Но Тони, казалось, не слышала этих слов. Она сидела на пуфе, согнувшись, уставив локти в колени, подперев подбородок ладонями, и снизу вверх смотрела на стены комнаты невидящим взором.
— Ах, папа, — сказала она чуть слышно, почти не шевеля губами, — разве не лучше было бы тогда…
Консул не видел лица дочери. А сейчас на нем было такое же выражение, как четыре года назад, в Травемюнде, в летние вечера, когда она сидела у окна своей маленькой комнатки… локоть ее правой руки лежал на коленях отца, а кисть вяло свешивалась вниз. И даже в этой беспомощной руке было какое-то бесконечно грустное, покорное самоотречение, тоска сладостных воспоминаний, уносивших ее далеко отсюда.
— Лучше?.. — переспросил консул Будденброк. — Лучше, если бы что, дитя мое?
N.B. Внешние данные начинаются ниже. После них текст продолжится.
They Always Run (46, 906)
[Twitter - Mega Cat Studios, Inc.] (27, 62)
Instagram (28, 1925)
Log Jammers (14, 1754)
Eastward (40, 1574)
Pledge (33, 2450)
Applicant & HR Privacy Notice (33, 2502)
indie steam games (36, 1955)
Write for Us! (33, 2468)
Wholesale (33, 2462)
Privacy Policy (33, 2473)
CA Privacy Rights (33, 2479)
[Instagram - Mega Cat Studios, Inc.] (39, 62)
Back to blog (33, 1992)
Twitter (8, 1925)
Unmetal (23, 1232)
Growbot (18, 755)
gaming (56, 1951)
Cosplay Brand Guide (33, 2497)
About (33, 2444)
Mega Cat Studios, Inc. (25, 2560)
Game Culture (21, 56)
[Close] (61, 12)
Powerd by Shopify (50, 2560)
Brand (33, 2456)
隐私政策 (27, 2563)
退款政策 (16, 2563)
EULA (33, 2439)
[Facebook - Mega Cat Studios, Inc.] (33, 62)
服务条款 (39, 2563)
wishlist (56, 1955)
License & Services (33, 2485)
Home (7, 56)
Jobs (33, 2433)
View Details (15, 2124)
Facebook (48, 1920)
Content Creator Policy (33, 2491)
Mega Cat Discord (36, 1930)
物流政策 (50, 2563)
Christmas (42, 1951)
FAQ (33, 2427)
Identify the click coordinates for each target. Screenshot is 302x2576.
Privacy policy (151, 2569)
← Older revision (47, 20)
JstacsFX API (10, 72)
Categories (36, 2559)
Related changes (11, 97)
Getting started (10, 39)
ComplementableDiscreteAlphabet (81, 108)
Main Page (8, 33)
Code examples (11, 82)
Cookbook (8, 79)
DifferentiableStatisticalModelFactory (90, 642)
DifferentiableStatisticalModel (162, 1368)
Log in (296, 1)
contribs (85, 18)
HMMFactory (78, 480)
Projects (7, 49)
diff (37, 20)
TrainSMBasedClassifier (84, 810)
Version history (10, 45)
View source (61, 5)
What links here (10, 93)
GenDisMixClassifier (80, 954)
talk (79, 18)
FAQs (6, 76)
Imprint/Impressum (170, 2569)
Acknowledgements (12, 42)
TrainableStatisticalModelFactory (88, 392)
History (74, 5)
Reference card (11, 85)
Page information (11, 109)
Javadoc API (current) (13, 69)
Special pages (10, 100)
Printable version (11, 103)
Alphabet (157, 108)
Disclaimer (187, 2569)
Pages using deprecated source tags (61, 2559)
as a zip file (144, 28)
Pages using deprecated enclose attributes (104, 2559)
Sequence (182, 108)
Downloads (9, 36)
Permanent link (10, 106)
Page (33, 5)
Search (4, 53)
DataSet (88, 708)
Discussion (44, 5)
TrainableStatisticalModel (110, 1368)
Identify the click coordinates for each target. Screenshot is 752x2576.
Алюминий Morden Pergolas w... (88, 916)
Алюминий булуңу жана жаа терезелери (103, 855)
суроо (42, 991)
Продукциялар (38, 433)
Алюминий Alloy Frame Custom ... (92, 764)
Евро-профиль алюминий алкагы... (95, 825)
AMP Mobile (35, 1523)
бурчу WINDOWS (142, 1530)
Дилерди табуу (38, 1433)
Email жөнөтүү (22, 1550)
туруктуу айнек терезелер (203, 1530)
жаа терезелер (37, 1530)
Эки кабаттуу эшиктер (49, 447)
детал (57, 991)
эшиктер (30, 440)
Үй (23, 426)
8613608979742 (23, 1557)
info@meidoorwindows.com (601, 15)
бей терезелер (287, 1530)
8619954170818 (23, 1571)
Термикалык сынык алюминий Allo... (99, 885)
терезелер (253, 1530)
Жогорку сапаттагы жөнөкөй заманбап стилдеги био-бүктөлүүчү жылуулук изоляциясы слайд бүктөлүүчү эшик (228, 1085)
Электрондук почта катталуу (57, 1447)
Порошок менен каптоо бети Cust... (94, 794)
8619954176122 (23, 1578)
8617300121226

В сердце своем он уже готов был услышать, что лучше было бы ей вовсе не вступать в этот брак, но она, вздохнув, сказала только:
— Ах, нет! Ничего.
В плену у своих мыслей она витала где-то далеко и почти забыла о страшном слове «банкрот». Консул оказался вынужденным сам высказать то, что он предпочел бы лишь подтвердить.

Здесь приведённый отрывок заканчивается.